Le gouvernement trouve un accord avec les syndicats des enseignants

La confiance rétablie

Bien que la crise des enseignants contractuels ne soit pas encore réglée, le dernier accord signé entre le gouvernement et les syndicats des enseignants semble tracer la voie vers une paix sociale globale dans le domaine de l’éducation nationale.

Les syndicats des enseignants et du personnel éducatif sont globalement sortis satisfaits du dernier round des négociations entamées avec le gouvernement. Ce round, tenu mardi 18 janvier 2022, a en effet abouti à la conclusion d’un accord qualifié d’étape que les cinq syndicats représentatifs des enseignants et le gouvernement.

Le Chef du gouvernement, Aziz Akhannouch, était présent à la signature de cet accord en présence de son ministre de l’éducation nationale, Chakib Benmoussa. Les représentants des cinq syndicats soulignent en effet qu’il s’agit d’une étape fondamentale à même d’institutionnaliser le dialogue social sectoriel et de l’instituer en unique espace pour aborder tous les points controversés en suspens.

Questions en suspens
À cet égard, le secrétaire général de l’Union nationale de l’éducation- Fédération démocratique du travail, Sadiq Raghawi, a déclaré que l’accord constitue une porte d’entrée pour résoudre un ensemble de dossiers qui étaient considérés comme un dilemme, notant qu’une série de réunions avec le ministre de tutelle a été programmée pour résoudre la suite des dossiers afin d’aboutir à une plate-forme unifiée, juste et équitable pour tous les employés de l’éducation.
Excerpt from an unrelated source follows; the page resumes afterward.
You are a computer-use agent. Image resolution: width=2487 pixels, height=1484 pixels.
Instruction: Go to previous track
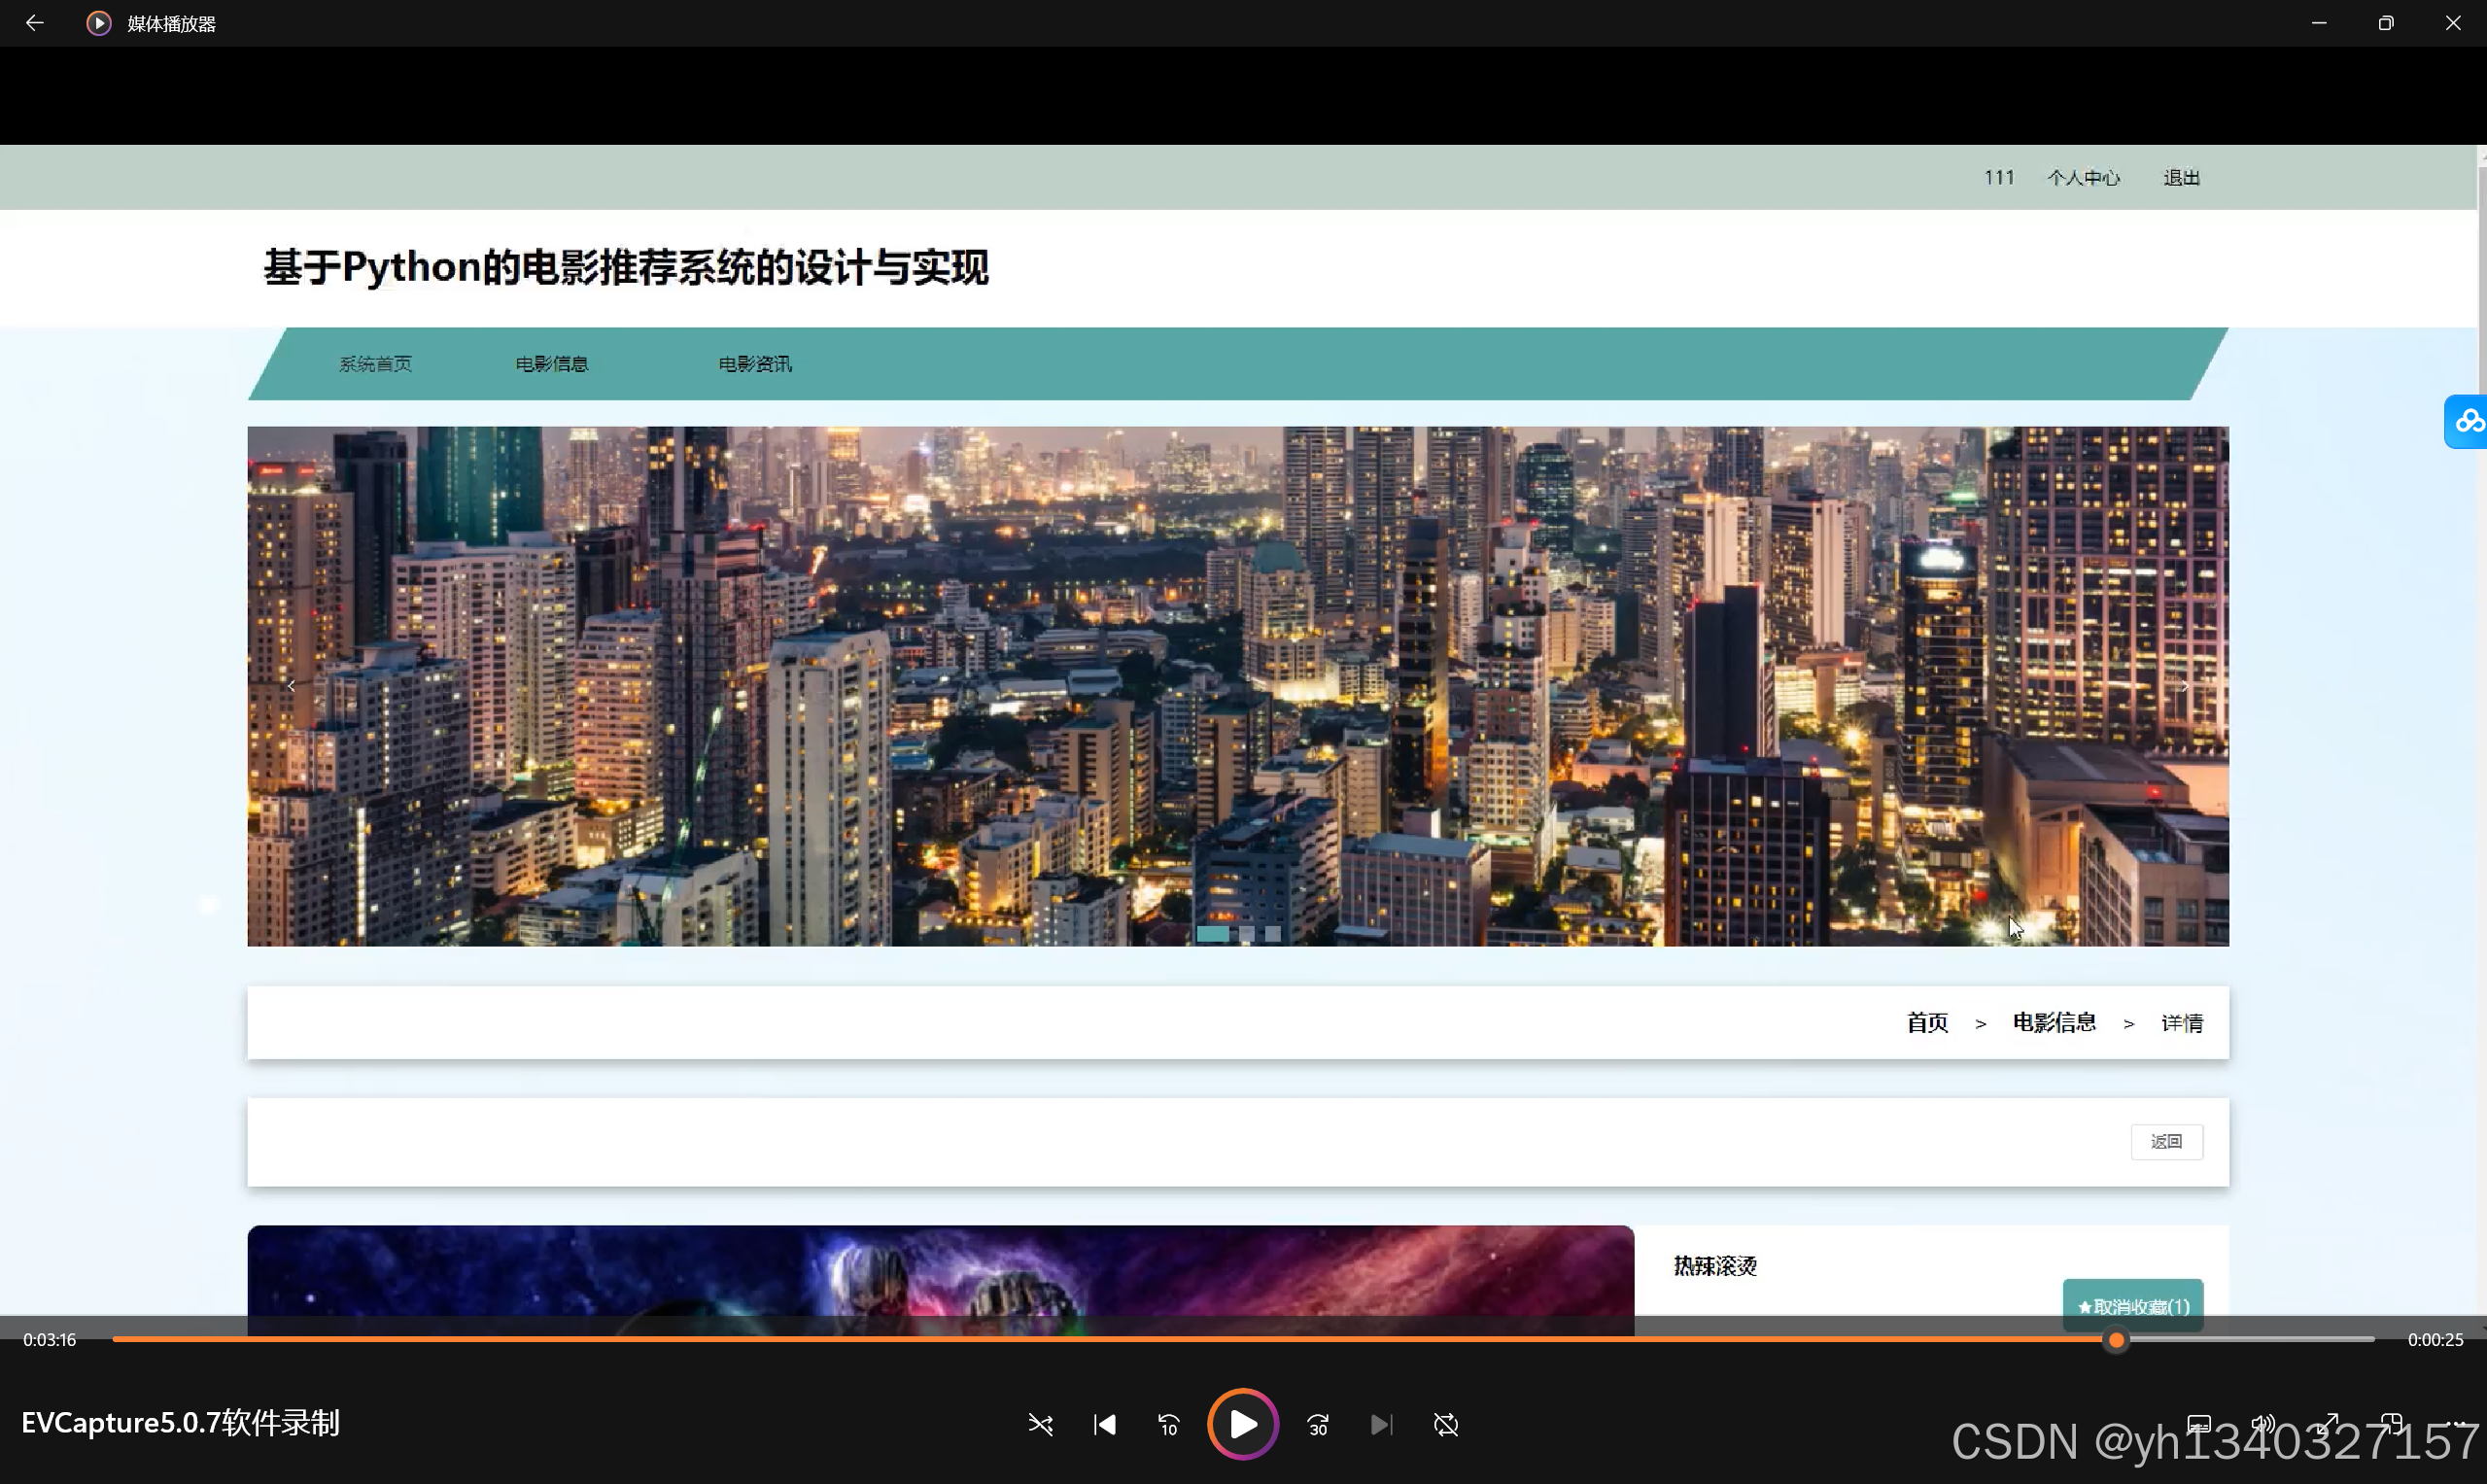coord(1104,1424)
Dans le même ordre d’idées, le secrétaire national de la Fédération nationale de l’éducation, affiliée à l’Union marocaine du travail (UMT), Miloud Maasid, a estimé que le consensus entre les deux parties établirait la confiance et réglerait un ensemble de questions en suspens. De son côté, et après avoir souligné l’implication des éducateurs dans la réforme du système d’éducation et de formation, le secrétaire général national de la Fédération nationale de l’éducation, Abdelrazzak Idrissi, a indiqué que le dossier des cadres des académies a été programmé parmi les thèmes qui seront étudiés lors de la réunion du 31 janvier.

Pour sa part, le secrétaire général de l’Union nationale de l’éducation, affilié à la Confédération démocratique du travail, Abdelghani Arraqi, souligne la nécessité d’orienter et de clore le dossier du statut actuel des fonctionnaires du ministère de l’Éducation nationale lors de l’année en cours, «par souci d’équité envers les employés de l’éducation ».
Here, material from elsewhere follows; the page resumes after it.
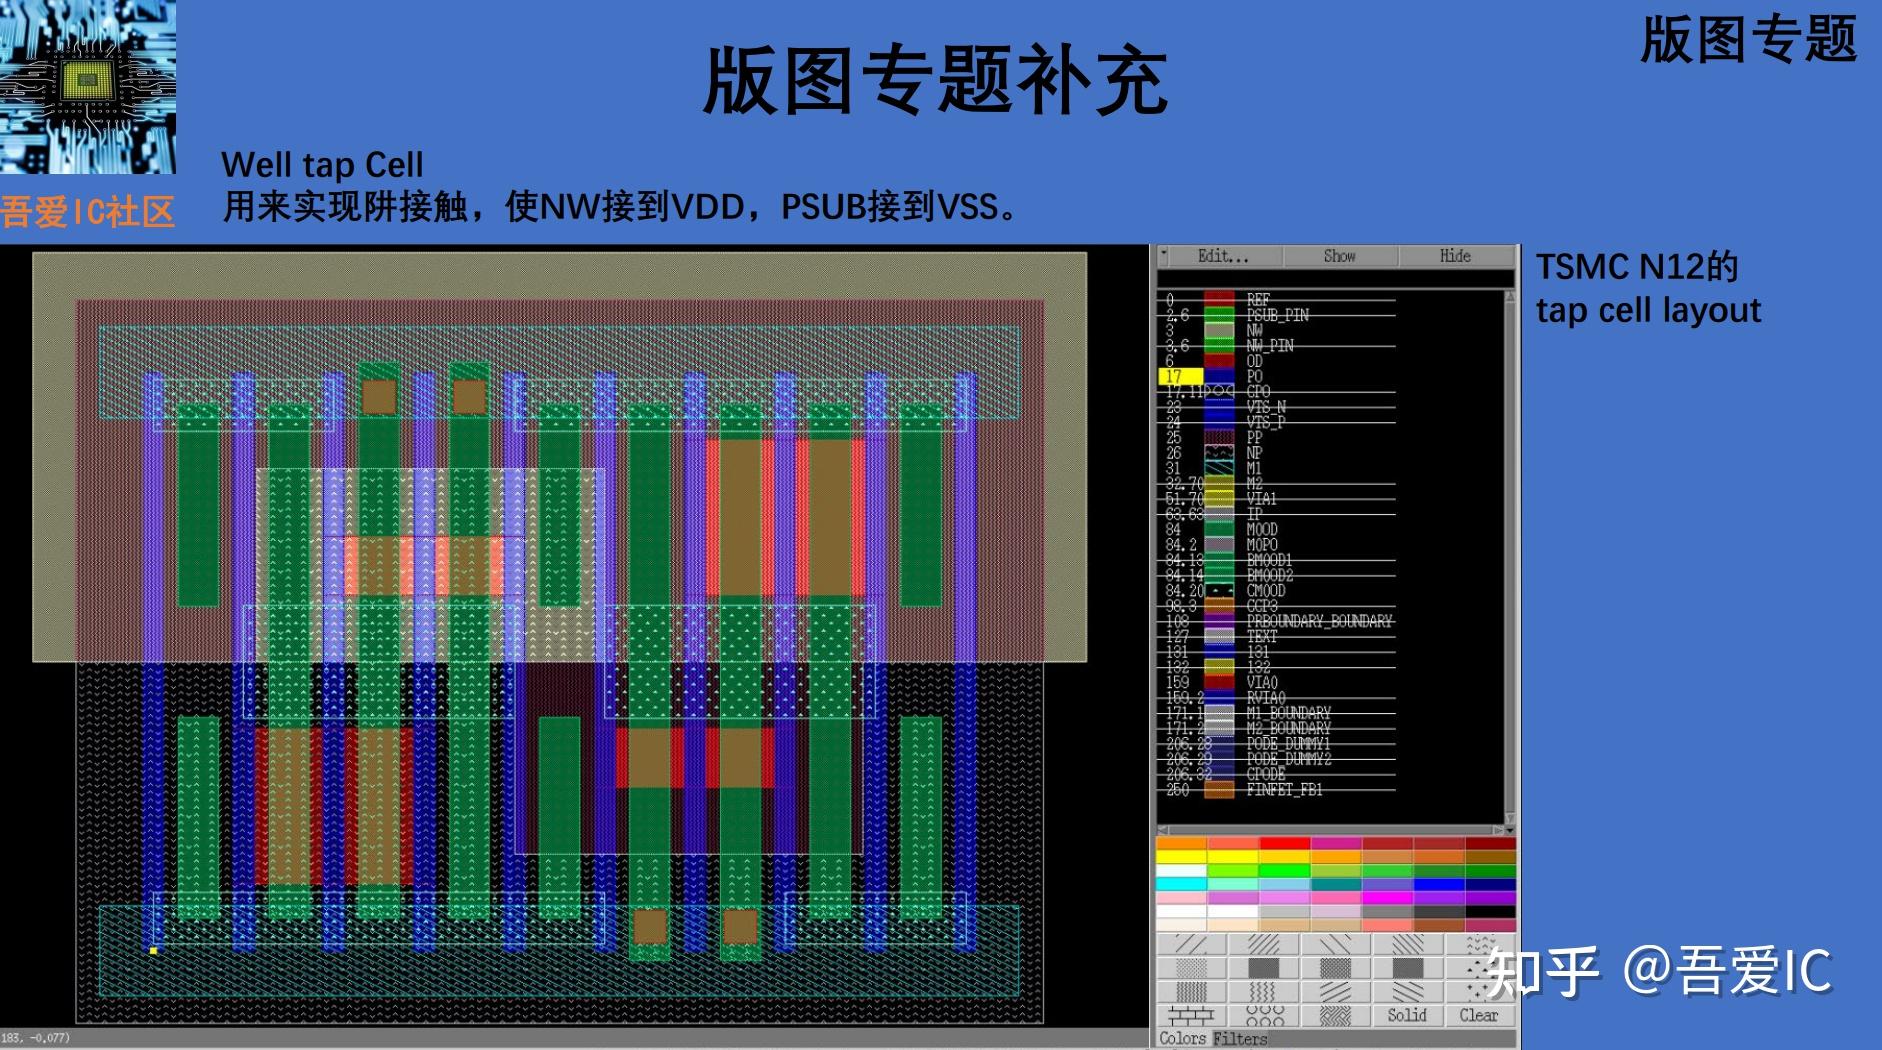
Task: Click the Show button
Action: (x=1340, y=256)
En outre, le secrétaire général de la Fédération libre d’éducation, affiliée à l’Union générale des travailleurs du Maroc, Youssef Allakouch, a relevé que la réunion a constitué une occasion d’initier des ateliers liés à la réforme de l’éducation ainsi que de réfléchir à une vision d’avenir pour la pérennisation de cette réforme et le renforcement de la confiance entre les hommes et femmes de l’éducation, d’une part, et le ministère, de l’autre.

L’accord comporte plusieurs mesures se rapportant, notamment, à la révision du statut actuel des fonctionnaires du ministère de l’Éducation nationale et à la création d’un statut motivant et unifié qui englobe l’ensemble des catégories du système éducatif, au règlement de plusieurs dossiers revendicatifs prioritaires, à savoir ceux des cadres de l’administration éducative, des conseillers en orientation et planification pédagogique, des enseignants du primaire et du collégial chargés hors de leur cycle, des cadres d’enseignement titulaires de diplômes supérieurs ou de doctorat.

Il s’agit aussi de la programmation de l’examen des autres dossiers revendicatifs présentés par les 5 syndicats les plus représentatifs et la poursuite du dialogue au sujet du dossier des cadres des Académies régionales de l’éducation et de la formation.